** LIST OF TASKS **
1. For the bodega passage below, decide whether each statement agrees with it. Answer yes or no and quote the deciding words. (a) The bodega described has 800 square feet of floor space. (b) Jorge Reyes said he had never heard of the city's small business resources. (c) Reyes spoke about his landlord's position with bitterness.
2. Reproduce word for word everything in the bodega passage from "For a bodega" down to "current demographic trajectory.".
----- DOCUMENT EXCERPT -----
For a bodega with 800 square feet of floor space operating on margins of 15 to 25 percent, a $1,000 monthly rent increase requires either selling considerably more $2 coffees, raising the price of the $2 coffee, or absorbing the increase until the lease cannot be renewed at the new rate and the bodega is replaced by a CBD dispensary or an artisan cheese shop, depending on the neighborhood’s current demographic trajectory.
The NYC Small Business Services offers resources including lease negotiation assistance, business planning support, and a commercial lease guarantee program for qualifying small businesses. Jorge Reyes said he was aware of these resources and had looked into them. “They help some people,” he said. “For my situation, the landlord knows what the space is worth now. There’s nothing to negotiate. He has other interested parties.” He said this without bitterness, which is the emotional register of a man who has made peace with a situation by deciding to describe it accurately rather than dramatically.
----- PROVIDED DATA -----
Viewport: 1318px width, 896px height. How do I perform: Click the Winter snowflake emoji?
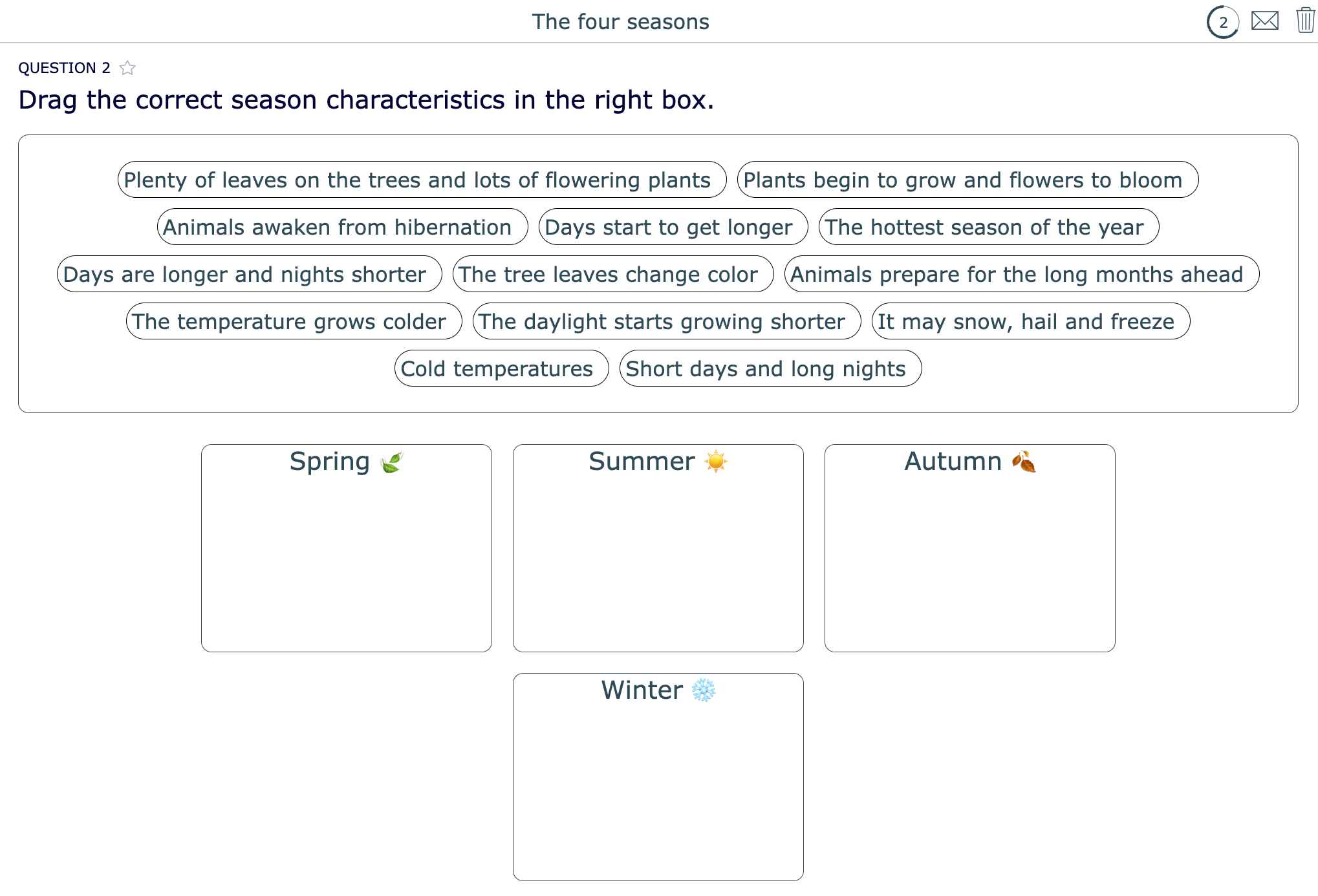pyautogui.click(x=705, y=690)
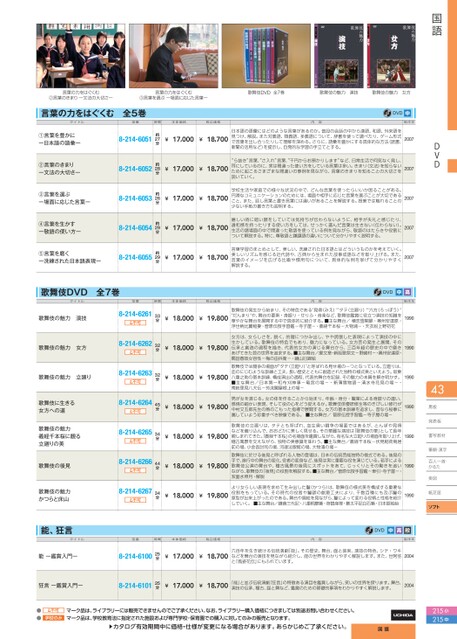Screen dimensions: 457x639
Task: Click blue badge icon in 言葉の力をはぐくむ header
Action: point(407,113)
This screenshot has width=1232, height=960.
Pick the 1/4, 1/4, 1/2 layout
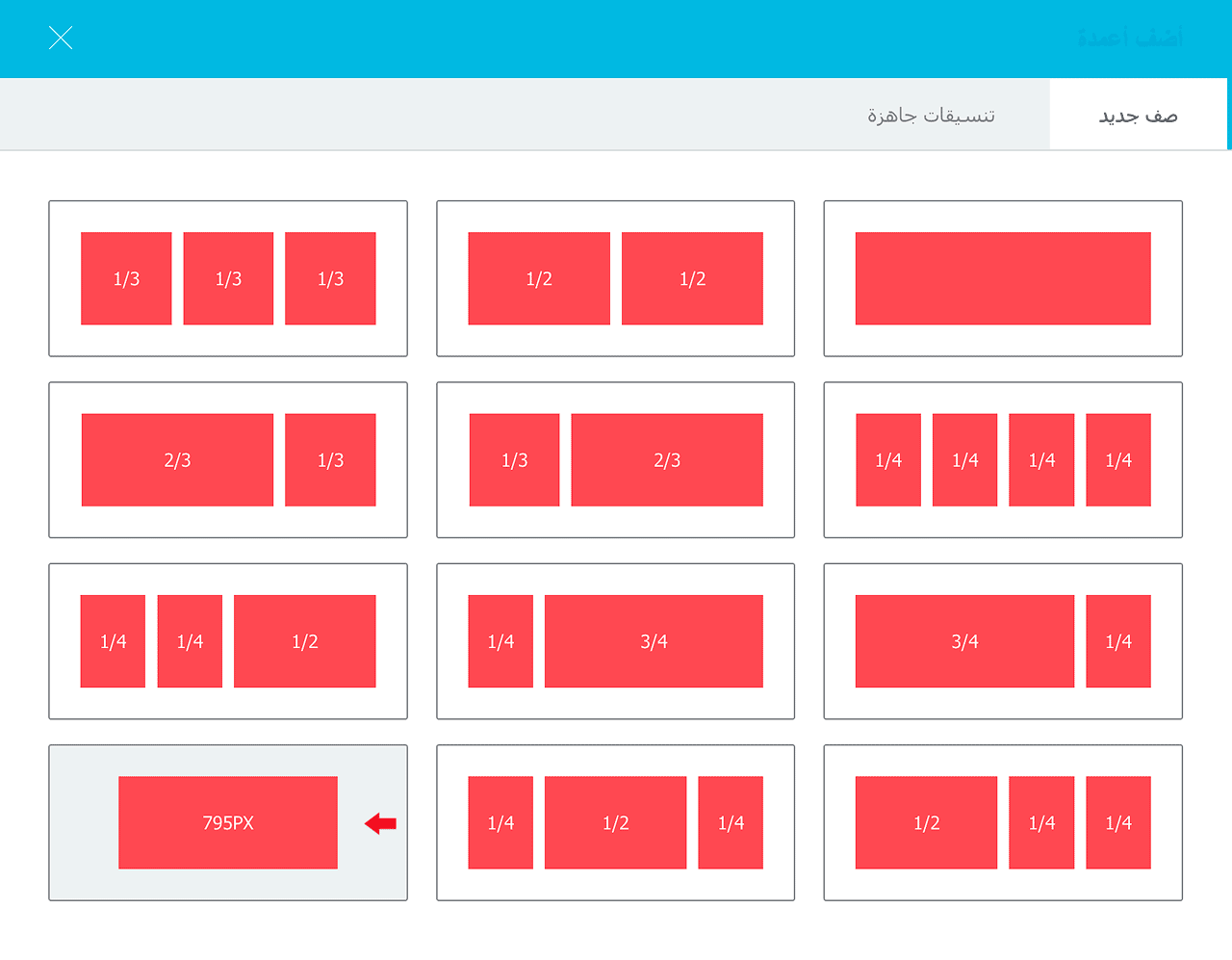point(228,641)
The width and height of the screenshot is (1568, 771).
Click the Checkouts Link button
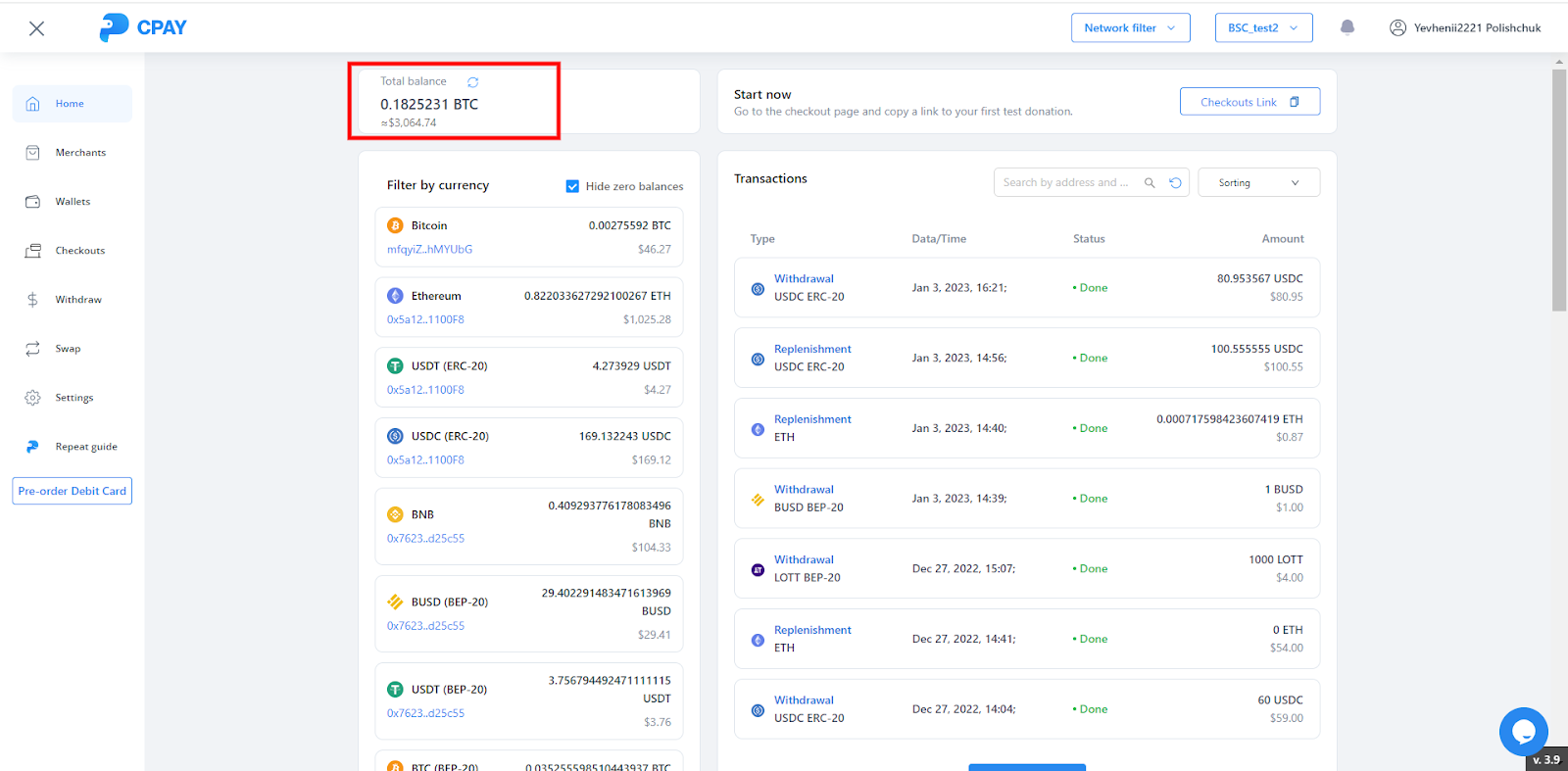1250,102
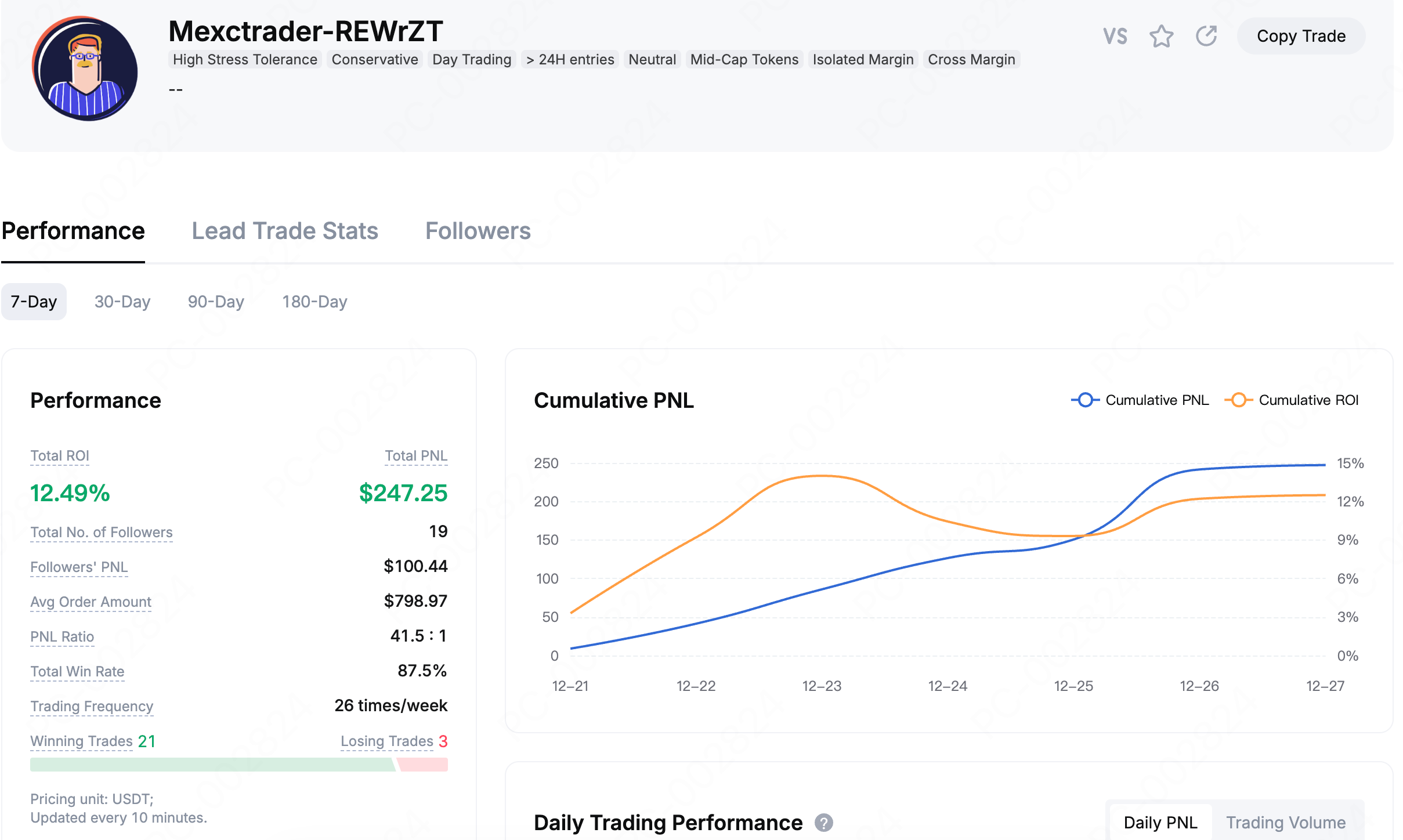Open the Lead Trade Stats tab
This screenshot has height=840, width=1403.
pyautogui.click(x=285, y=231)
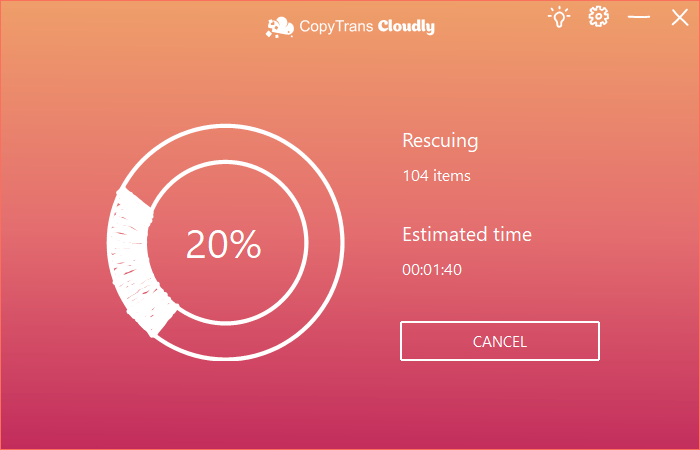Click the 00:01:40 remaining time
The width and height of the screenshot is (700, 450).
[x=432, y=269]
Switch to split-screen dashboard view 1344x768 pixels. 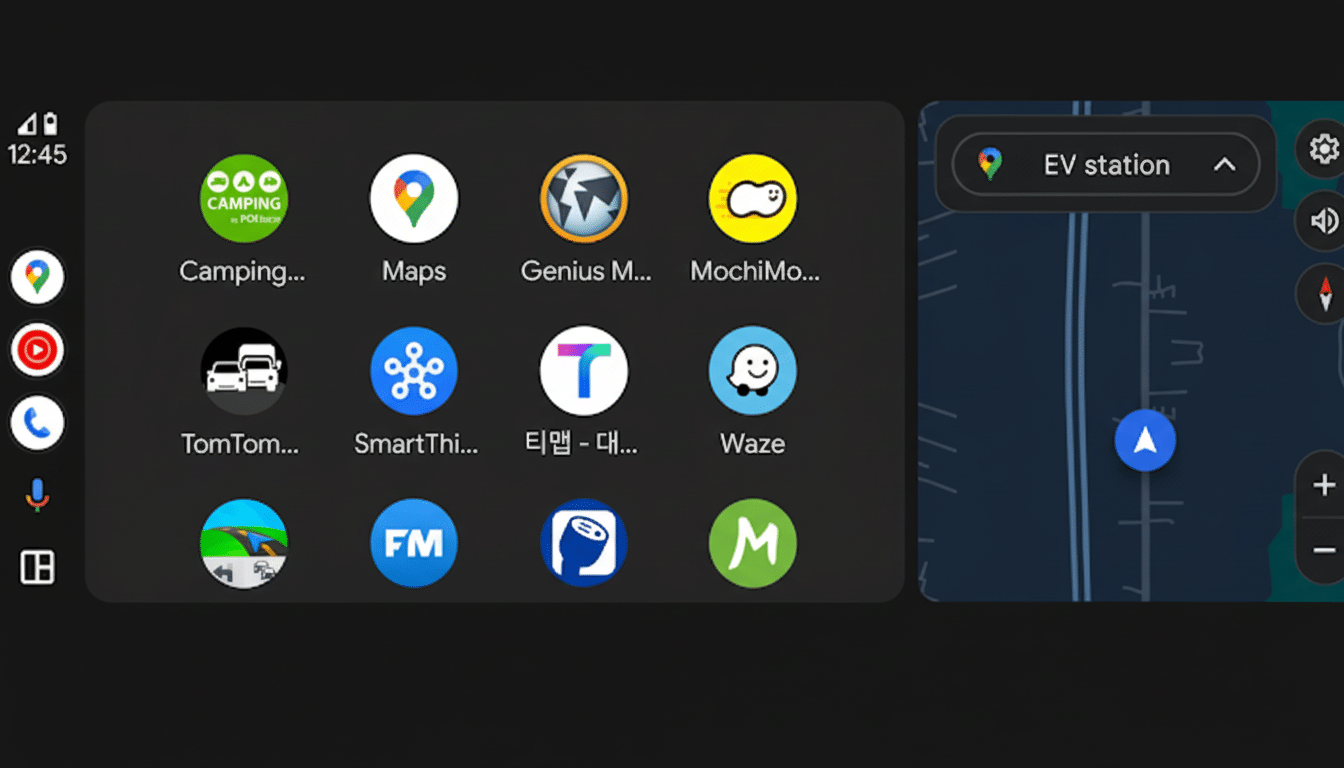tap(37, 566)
-----
** ANSWER SECTION **
1.
(a) Yes: "For a bodega with 800 square feet of floor space"
(b) No: "Jorge Reyes said he was aware of these resources and had looked into them."
(c) No: "He said this without bitterness"

2.
For a bodega with 800 square feet of floor space operating on margins of 15 to 25 percent, a $1,000 monthly rent increase requires either selling considerably more $2 coffees, raising the price of the $2 coffee, or absorbing the increase until the lease cannot be renewed at the new rate and the bodega is replaced by a CBD dispensary or an artisan cheese shop, depending on the neighborhood’s current demographic trajectory.